Я уже не раз писал о русофобии Марины Палей[245]. И не только я[246]. Сергей Костырко возразил мне: Палей обличает не Россию и русских, а дурные порядки государства российского и дурных людей[247]. Но вот признание самой Марины Палей: «Я не разделяю восторг Довлатова, писавшего: «Какая честь! Какая незаслуженная милость: я знаю русский алфавит!» <…> я испытываю чувство стыда и отчаянья — оттого, что мне до конца моих дней назначено быть заложником преступной страны. На любом географическом от неё расстоянии. Но не только заложником. Я повязана с преступной страной кровью, кровностью языка. Функция этой страны — безостановочное воспроизводство Хаоса. Её диалектическая миссия — Разрушение. Преступление — её имманентная суть. Я — пожизненный её подельник»[248]. Обратите внимание: ярость Марины питается отчаянием.

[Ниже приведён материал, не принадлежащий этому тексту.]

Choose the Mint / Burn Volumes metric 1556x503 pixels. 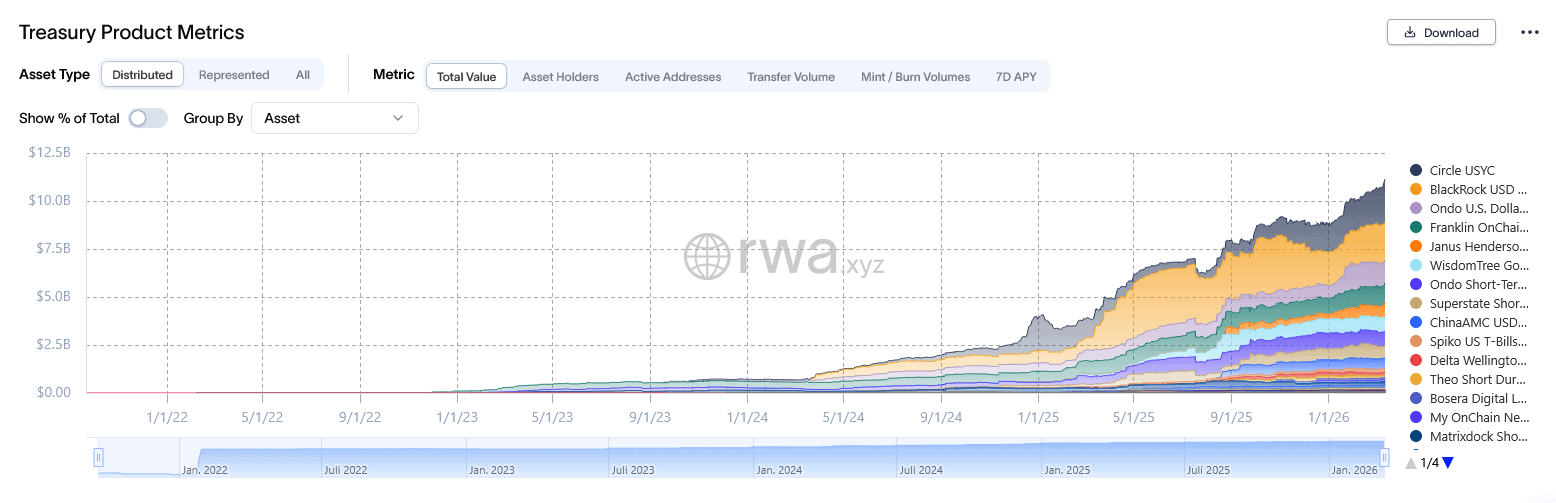pyautogui.click(x=915, y=76)
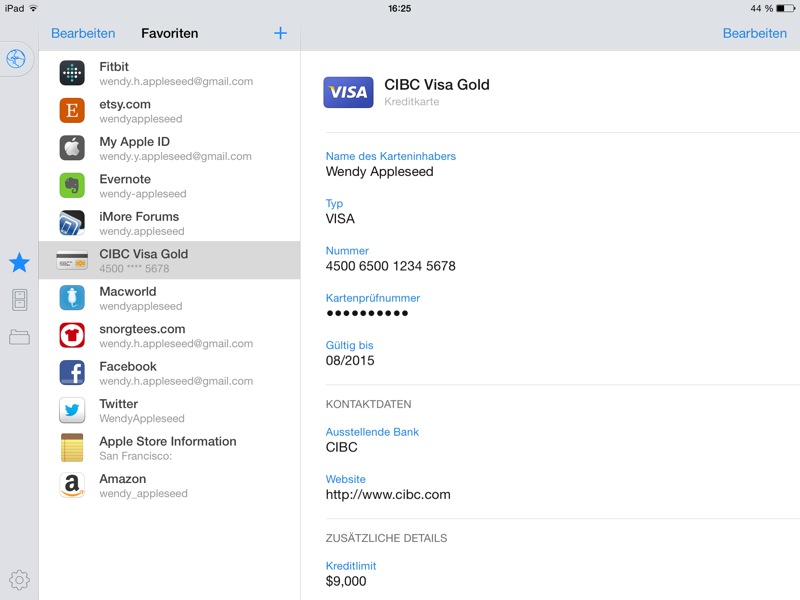
Task: Select the Fitbit entry icon
Action: click(x=72, y=73)
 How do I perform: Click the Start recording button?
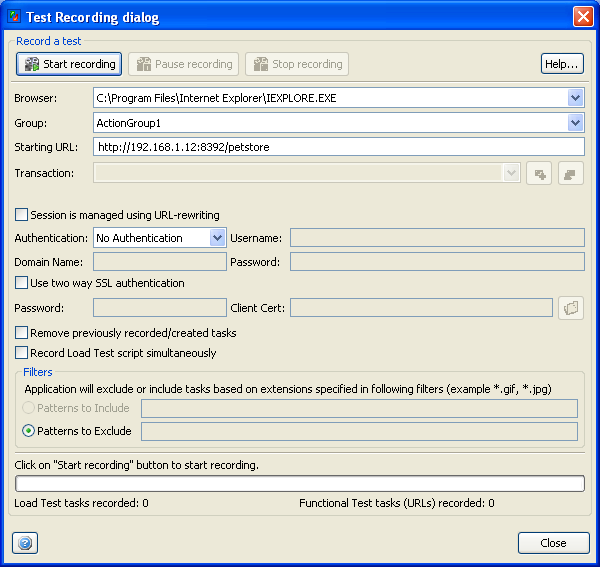[x=69, y=64]
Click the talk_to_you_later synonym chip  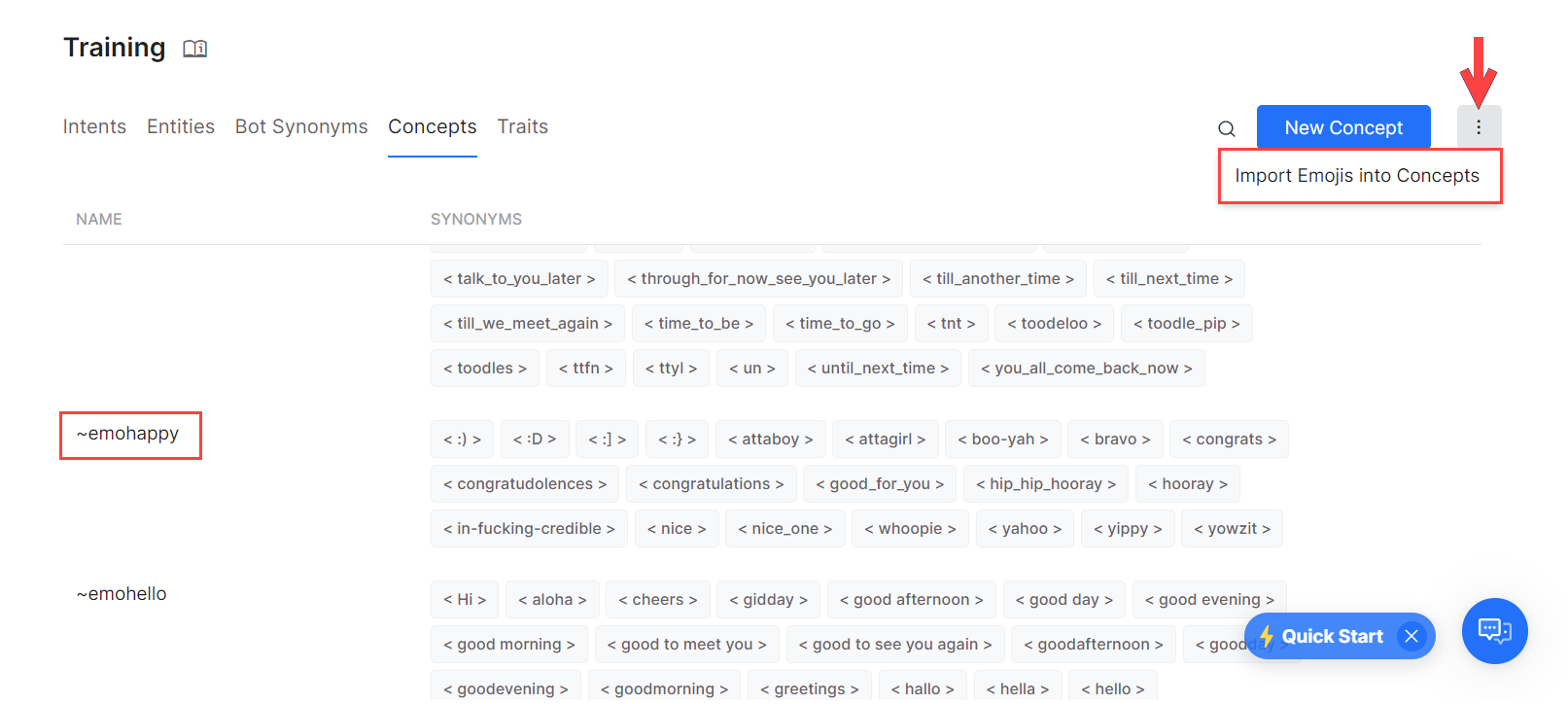519,279
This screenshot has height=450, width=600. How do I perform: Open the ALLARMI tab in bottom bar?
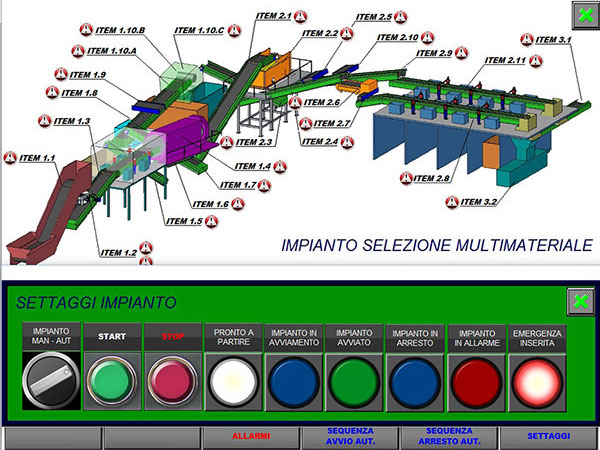249,437

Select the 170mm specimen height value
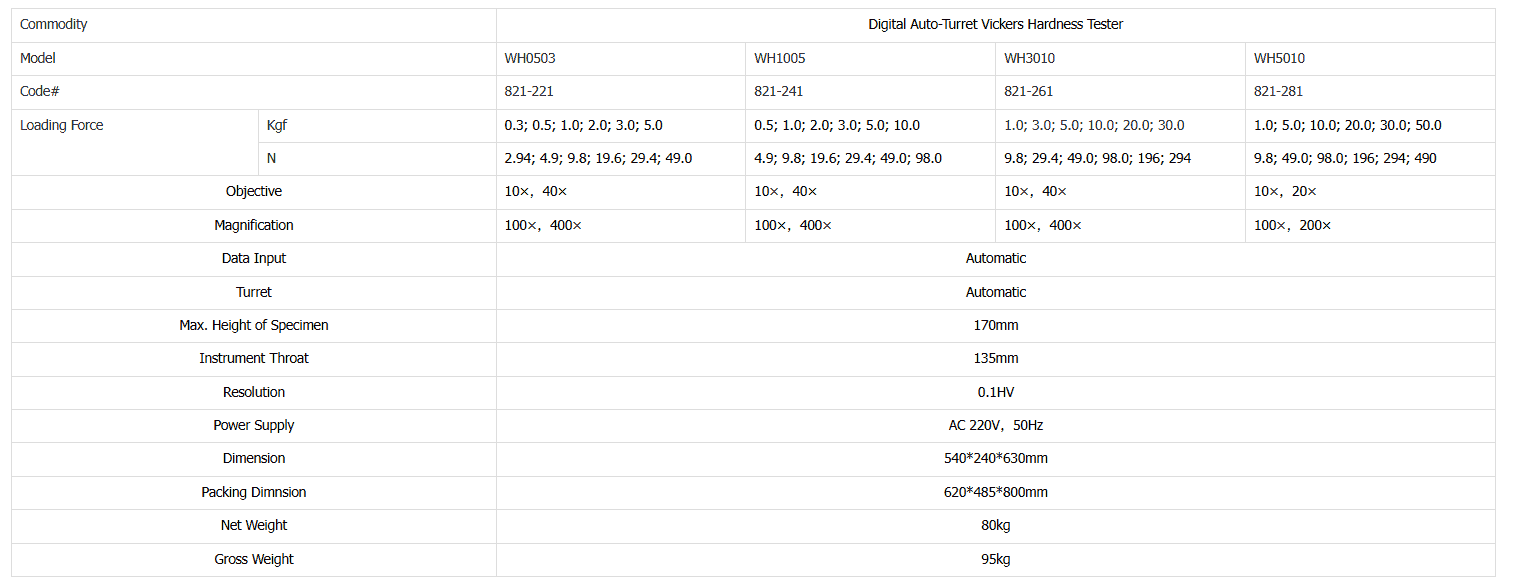995,326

Отчаяние привело Марину Палей к новым стилистическим поискам. Наиболее органичное для Палей конца восьмидесятых повествование от первого (женского) лица в нулевые трансформируется в роман-инвективу, в роман-филиппику, в роман-памфлет: «Жора Жирняго», с оговорками, «Ланч», и «Klemens», где гневный мужской голос героя-повествователя — Майка — чередуется с женским голосом Марьяны Галицкой. Но смена пола ничего не решает. Стиль, тон, темперамент и, главное, направление мысли — остаются прежними. Жанр филиппики не дает обвиняемому шанса оправдаться. В праве на апелляцию отказано. Вот здесь и спрятан, пожалуй, главный изъян ее творчества. Она отрицает многомерность и неоднозначность человеческой природы, в этом Марина Палей — полный антипод Льва Толстого. Анти-Толстой.
Автор «Войны и мира», гениально предвосхитивший историков школы «Анналов», Марка Блока и Люсьена Февра, Фернана Броделя и Пьера Шоню с их историей повседневности лет на шестьдесят, ставил частную жизнь обыкновенных людей, нормальных обывателей выше подвигов и преступлений «великих мира сего». Марина Палей низвергает «маленького человека», «простого человека», обывателя в изначальное (как ей представляется) ничтожество.
В бесконечных монологах-инвективах-филиппиках проявился и еще один ее недостаток. Природа одарила Марину Палей острым умом, красотой, литературным даром, обделив только одним — чувством меры. Отсюда слабость композиции, иногда даже аморфность, уходы в публицистику, стирание границы между героем и автором, особенно заметные в «Хуторе» и «Ланче».